Presentation - Emily Smith Beitiks

Presentation - Emily Smith Beitiks

 

Disabling the Race to Perfection
 
Emerging biotechnologies continually raise the bar of how we define normal through innovations to correct the body’s “flaws,” leading to increased pressure to perfect ourselves. This pressure becomes particularly severe for people with disabilities who are often rhetorically called upon to represent what’s good about this trend, deemed by able-bodied techno-enthusiasts as the forerunner cyborgs or post-humans for having technologically intertwined bodies. Though some technologies have offered great benefits, disabled communities are not unanimously embracing this “post-human” label nor the corresponding technologies, as the disability rights movement proposes resisting technological innovations meant to “cure” or erase disabilities.
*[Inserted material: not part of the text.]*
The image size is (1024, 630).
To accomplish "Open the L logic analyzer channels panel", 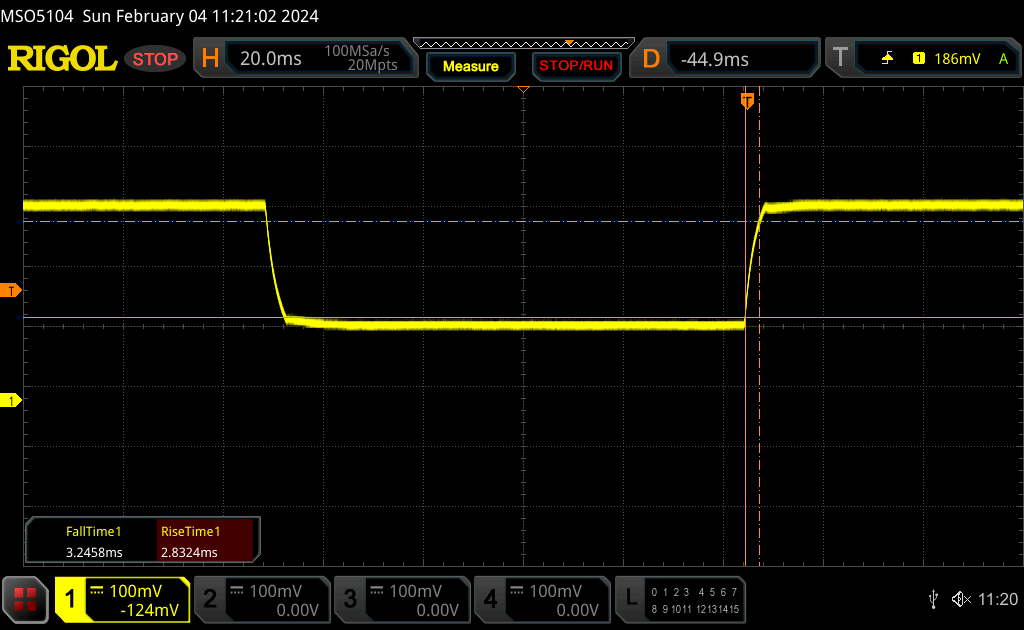I will 681,599.
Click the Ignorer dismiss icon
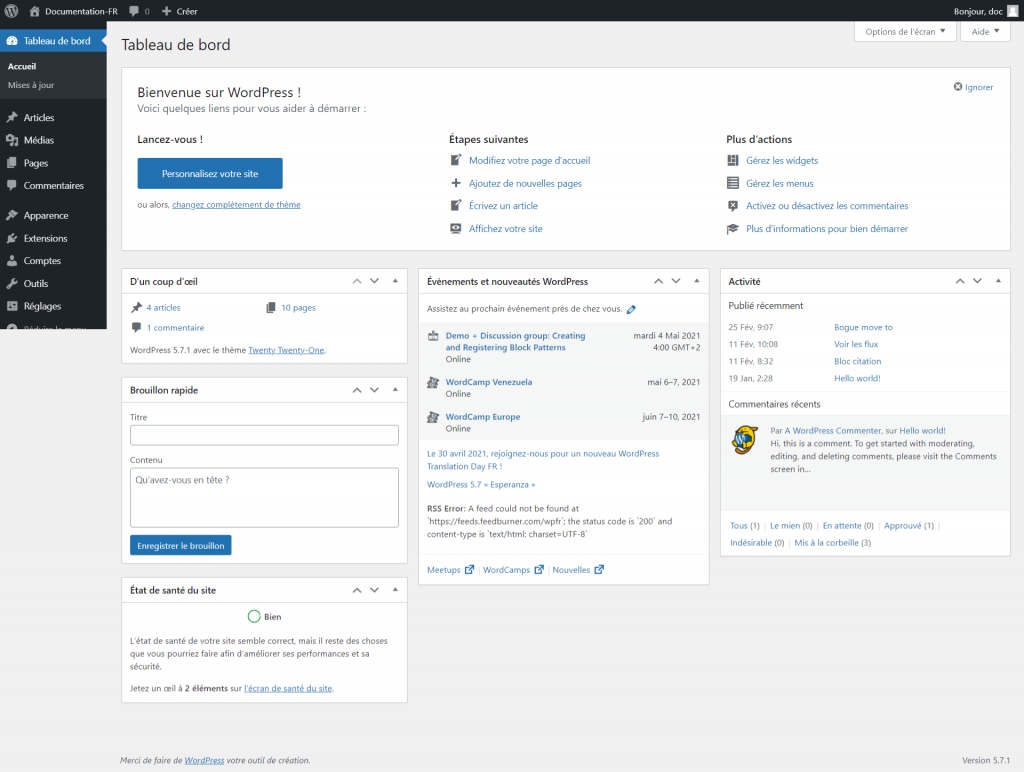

Beitiks’ presentation seeks to explore how the disabled body has become a site of contestation over biotech “progress.” I begin by briefly exploring how the disabled body fused with technology is gaining iconic weight in popular culture when famous people with disabilities, such as Stephen Hawking, have claimed to be “cyborgs.” I then pair this with examples of people with disabilities conceptualizing interdependency with machines in more humanized terms than the “cyborg” rhetoric allows. This conversation will illustrate the need for a deeper look into the lived experiences of techno-embodiment in order to complicate the increasingly popular image of “forerunner cyborgs” and bring to light the transhumanist agenda that it serves.